Page extract
════════

As Hagi said earlier, there is no concrete way to test exactly what effect gun control has on crime rates because there are far too many variables within each country for it to be a fair test.

From social attitude to effectiveness of policing, socio economic stability, employment rates etcetera etcetera etcetera.

You say there's no evidence for it, but there's no evidence against it either because you can't compare apples and oranges.

We do know one thing however, increased gun control means less guns.

I've said this earlier today but to my knowledge since the 80's there have only been 3 mass murders in the UK where firearms were used. And the death toll on those incidents were 3 times higher than the fourth highest mass murder in the UK. Which was 5.

You take away easy access to guns and you reduce how effective these psychos are.
I never said they were high, I said they went up.

"Gun control isn't a fix all solution sure enough. But it does make it harder for people to kill each other." Source please. I have half a dozen links that show more gun control doesn't mean less murder so it obviously doesn't make it that much harder. Show me one study.

Looking at an area that institutes gun control both before and after the laws went into effect is a pretty damn good way. So is comparing a large number of states or countries, just due to the nature of statistics. If you don't think so then you better just ignore everything that has ever been concluded by psychology, sociology, or any social science, because all of their studies do the same thing. Because they can't control for the number of variables involved, they just use a large, random sample size so that the differences will end up on both sides. That way you have rich and poor on both sides, white and black, ect.

════════

Data records

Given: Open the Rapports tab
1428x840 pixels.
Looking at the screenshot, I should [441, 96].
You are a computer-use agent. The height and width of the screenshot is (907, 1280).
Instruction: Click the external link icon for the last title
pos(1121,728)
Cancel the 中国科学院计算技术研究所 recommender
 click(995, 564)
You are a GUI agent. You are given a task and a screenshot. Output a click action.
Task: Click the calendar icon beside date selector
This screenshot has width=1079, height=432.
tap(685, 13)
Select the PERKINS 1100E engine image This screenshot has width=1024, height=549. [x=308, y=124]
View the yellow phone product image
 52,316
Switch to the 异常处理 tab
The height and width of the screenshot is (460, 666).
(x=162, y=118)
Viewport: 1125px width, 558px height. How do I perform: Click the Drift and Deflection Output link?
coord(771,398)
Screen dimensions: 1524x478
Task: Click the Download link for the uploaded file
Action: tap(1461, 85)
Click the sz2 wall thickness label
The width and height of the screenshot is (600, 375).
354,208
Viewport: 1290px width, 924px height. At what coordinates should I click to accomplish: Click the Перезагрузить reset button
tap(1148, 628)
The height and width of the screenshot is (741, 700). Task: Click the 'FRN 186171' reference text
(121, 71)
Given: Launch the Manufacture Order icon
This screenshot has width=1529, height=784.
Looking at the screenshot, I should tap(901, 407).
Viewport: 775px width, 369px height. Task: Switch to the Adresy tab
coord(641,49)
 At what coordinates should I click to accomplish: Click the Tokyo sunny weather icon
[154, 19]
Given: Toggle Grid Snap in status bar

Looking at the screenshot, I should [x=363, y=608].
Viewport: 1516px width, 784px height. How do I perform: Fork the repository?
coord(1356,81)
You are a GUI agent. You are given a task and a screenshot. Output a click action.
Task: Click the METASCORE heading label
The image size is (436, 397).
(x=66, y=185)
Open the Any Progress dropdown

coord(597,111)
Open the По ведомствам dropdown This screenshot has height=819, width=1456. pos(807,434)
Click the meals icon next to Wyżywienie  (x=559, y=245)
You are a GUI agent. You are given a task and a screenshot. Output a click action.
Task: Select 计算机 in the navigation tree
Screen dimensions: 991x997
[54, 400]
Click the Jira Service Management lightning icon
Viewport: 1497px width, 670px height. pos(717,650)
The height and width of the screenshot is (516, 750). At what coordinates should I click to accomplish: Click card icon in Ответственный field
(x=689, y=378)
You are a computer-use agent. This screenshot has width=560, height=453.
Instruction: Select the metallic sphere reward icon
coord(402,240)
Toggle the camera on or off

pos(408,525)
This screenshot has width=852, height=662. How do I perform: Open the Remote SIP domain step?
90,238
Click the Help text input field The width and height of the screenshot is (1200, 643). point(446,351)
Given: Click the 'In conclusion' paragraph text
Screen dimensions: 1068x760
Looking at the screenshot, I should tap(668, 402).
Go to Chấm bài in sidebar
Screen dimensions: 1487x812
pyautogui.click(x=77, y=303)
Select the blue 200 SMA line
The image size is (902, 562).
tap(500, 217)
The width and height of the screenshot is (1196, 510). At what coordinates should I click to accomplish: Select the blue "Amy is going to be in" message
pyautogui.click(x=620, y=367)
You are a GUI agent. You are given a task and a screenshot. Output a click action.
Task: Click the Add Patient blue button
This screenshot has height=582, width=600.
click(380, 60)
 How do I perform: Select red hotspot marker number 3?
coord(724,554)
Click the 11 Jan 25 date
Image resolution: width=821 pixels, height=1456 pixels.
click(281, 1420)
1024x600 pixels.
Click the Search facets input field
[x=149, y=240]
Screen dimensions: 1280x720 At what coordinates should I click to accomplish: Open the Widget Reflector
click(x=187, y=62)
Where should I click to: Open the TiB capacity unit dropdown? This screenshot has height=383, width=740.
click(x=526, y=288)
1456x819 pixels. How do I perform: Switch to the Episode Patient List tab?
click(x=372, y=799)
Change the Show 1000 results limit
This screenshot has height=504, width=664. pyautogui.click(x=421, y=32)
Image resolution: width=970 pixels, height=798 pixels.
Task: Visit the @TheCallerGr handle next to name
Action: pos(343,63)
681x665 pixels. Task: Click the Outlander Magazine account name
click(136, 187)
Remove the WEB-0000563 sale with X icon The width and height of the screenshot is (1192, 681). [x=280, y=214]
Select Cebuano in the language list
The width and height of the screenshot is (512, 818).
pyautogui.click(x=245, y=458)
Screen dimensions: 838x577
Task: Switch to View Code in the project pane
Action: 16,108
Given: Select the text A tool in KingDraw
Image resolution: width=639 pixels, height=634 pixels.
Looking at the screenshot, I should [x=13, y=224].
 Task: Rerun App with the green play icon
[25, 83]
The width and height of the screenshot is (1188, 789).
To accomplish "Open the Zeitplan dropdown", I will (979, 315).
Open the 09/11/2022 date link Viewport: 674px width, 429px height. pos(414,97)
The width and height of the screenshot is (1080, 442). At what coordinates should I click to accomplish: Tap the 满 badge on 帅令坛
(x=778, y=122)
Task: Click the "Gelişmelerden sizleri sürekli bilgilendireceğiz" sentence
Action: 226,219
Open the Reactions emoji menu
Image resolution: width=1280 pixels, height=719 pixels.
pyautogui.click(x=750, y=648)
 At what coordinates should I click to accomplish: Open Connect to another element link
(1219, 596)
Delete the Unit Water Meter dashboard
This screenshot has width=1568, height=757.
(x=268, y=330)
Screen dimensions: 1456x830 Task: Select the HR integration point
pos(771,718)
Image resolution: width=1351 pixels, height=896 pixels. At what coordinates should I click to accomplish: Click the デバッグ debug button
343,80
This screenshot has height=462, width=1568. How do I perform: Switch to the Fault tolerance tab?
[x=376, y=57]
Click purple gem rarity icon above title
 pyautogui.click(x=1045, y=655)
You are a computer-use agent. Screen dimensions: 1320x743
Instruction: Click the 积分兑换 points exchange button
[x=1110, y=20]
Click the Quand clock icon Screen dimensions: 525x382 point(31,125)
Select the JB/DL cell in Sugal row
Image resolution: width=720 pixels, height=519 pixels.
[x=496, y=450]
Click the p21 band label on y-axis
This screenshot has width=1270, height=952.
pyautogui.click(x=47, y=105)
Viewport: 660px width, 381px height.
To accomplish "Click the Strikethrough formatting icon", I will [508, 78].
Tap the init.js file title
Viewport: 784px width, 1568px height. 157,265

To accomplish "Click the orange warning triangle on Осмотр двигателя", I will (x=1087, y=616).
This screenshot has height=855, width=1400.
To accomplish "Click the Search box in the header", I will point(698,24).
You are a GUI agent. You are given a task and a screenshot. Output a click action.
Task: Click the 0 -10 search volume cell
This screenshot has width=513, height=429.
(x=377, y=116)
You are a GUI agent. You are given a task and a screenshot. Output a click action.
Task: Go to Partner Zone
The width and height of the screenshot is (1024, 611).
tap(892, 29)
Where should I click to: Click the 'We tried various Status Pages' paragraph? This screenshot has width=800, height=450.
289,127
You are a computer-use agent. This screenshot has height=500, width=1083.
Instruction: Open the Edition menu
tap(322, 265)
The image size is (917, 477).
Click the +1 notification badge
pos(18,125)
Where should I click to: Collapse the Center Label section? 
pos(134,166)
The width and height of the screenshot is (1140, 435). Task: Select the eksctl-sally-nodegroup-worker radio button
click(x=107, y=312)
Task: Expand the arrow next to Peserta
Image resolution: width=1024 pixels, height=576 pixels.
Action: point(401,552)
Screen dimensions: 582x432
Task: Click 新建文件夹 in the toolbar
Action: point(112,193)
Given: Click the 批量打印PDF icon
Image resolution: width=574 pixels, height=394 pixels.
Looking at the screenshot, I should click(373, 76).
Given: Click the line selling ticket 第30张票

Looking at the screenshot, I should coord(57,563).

════════

Short task A
In the gun control discussion, list the variables it names as differing between countries.
Short task B
Quote everything in the gun control discussion from "You say there's" down to "these psychos are.".

Written response A
social attitude
effectiveness of policing
socio economic stability
employment rates

Written response B
You say there's no evidence for it, but there's no evidence against it either because you can't compare apples and oranges.

We do know one thing however, increased gun control means less guns.

I've said this earlier today but to my knowledge since the 80's there have only been 3 mass murders in the UK where firearms were used. And the death toll on those incidents were 3 times higher than the fourth highest mass murder in the UK. Which was 5.

You take away easy access to guns and you reduce how effective these psychos are.